*Objective*.
Retype every one of the items below without changing anything, but leave out the pictures.

Word and item position data:
========================================

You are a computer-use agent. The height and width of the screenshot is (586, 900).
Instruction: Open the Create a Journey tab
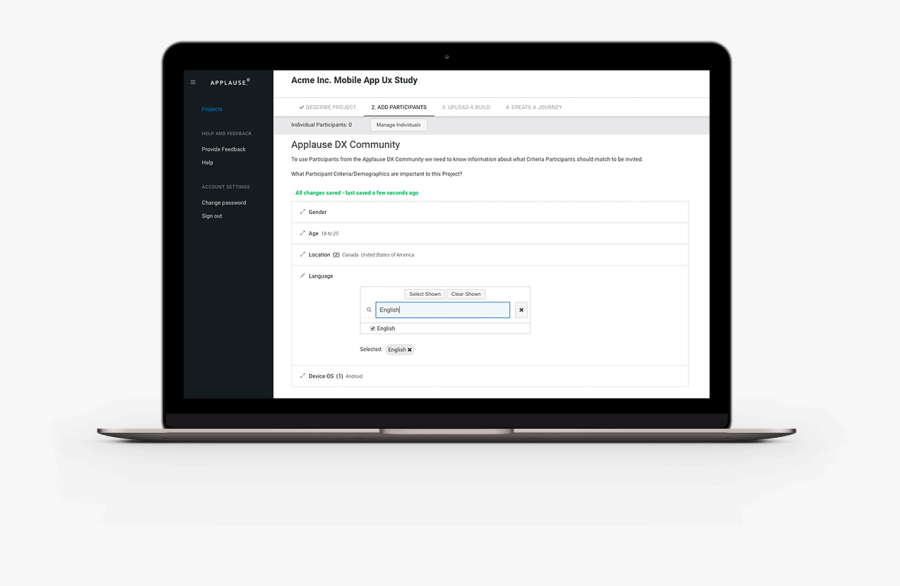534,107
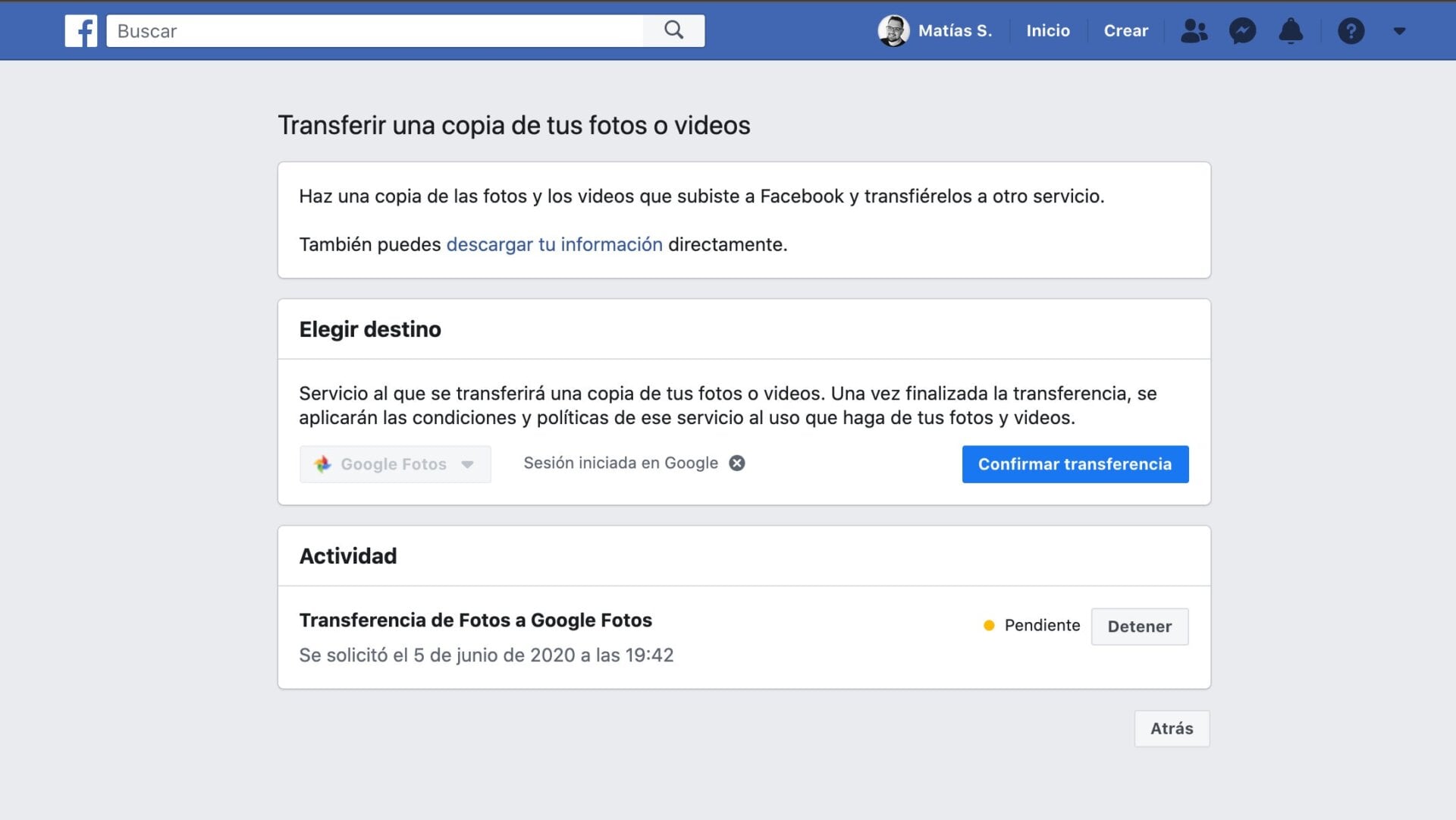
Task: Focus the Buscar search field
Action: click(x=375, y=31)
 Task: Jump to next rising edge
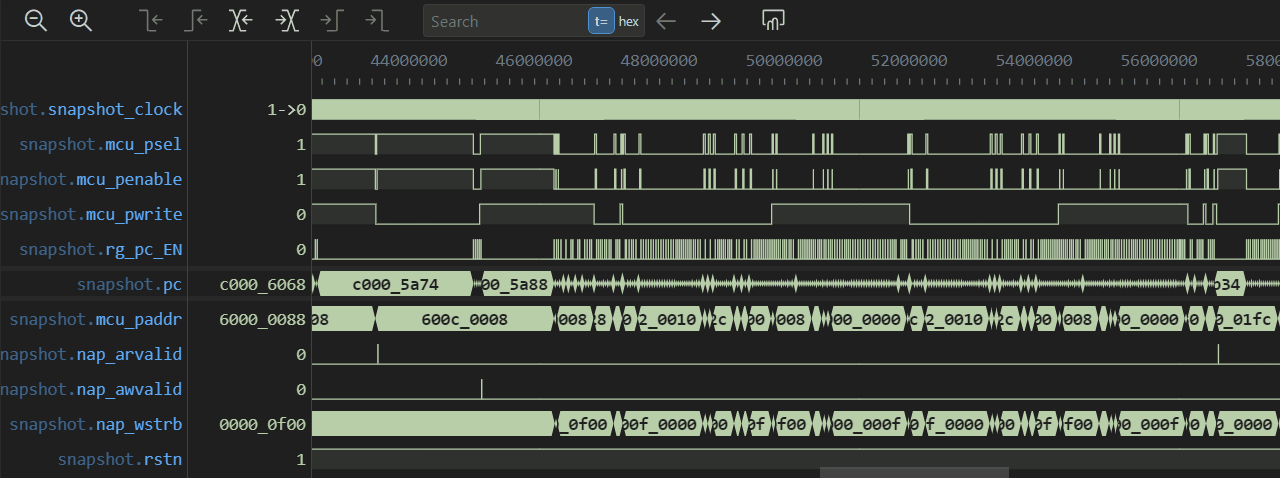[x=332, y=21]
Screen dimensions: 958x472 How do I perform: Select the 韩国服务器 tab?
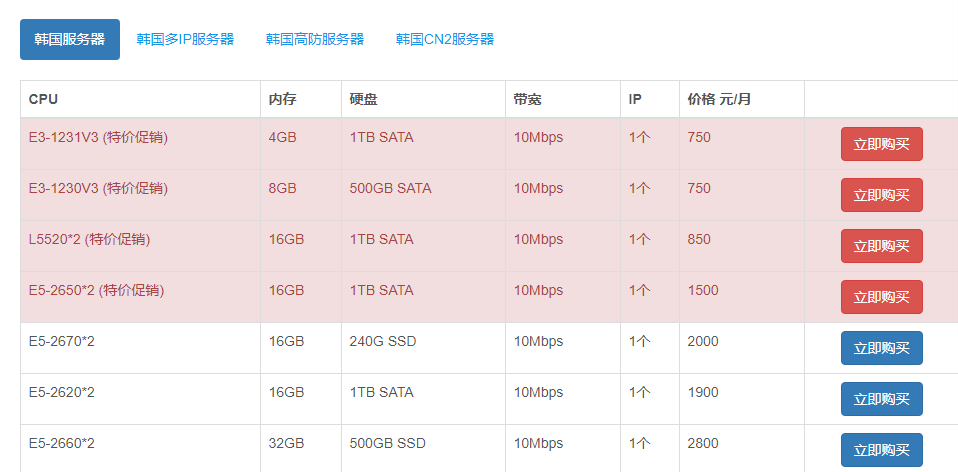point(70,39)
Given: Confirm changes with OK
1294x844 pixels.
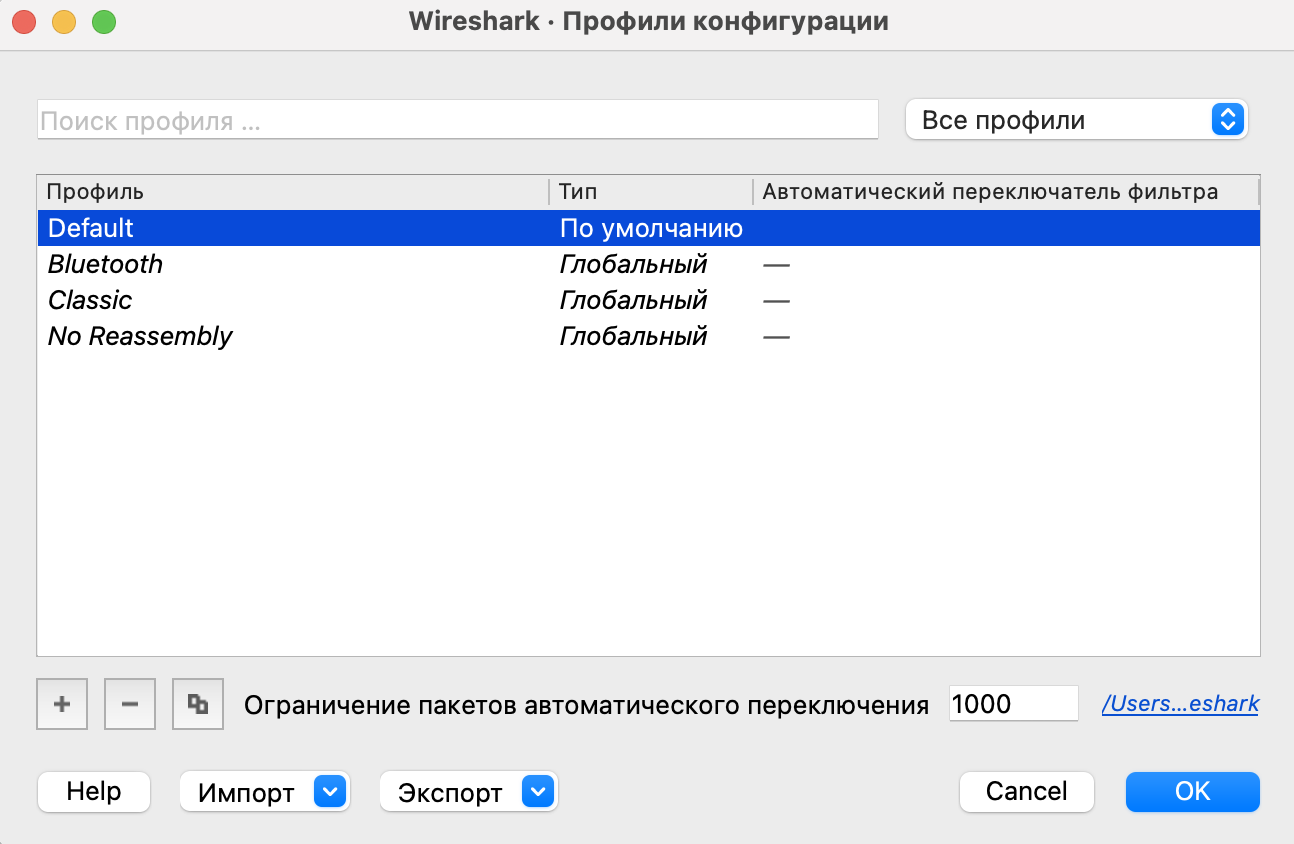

========================================

*Exercise answer*.
You are a computer-use agent. The height and width of the screenshot is (586, 900).
Instruction: Open the Create a Journey tab
534,107
Task: Focus the Buscar search field
Action: click(x=375, y=31)
 Task: Jump to next rising edge
[x=332, y=21]
Screen dimensions: 958x472 How do I perform: Select the 韩国服务器 tab?
point(70,39)
Given: Confirm changes with OK
1294x844 pixels.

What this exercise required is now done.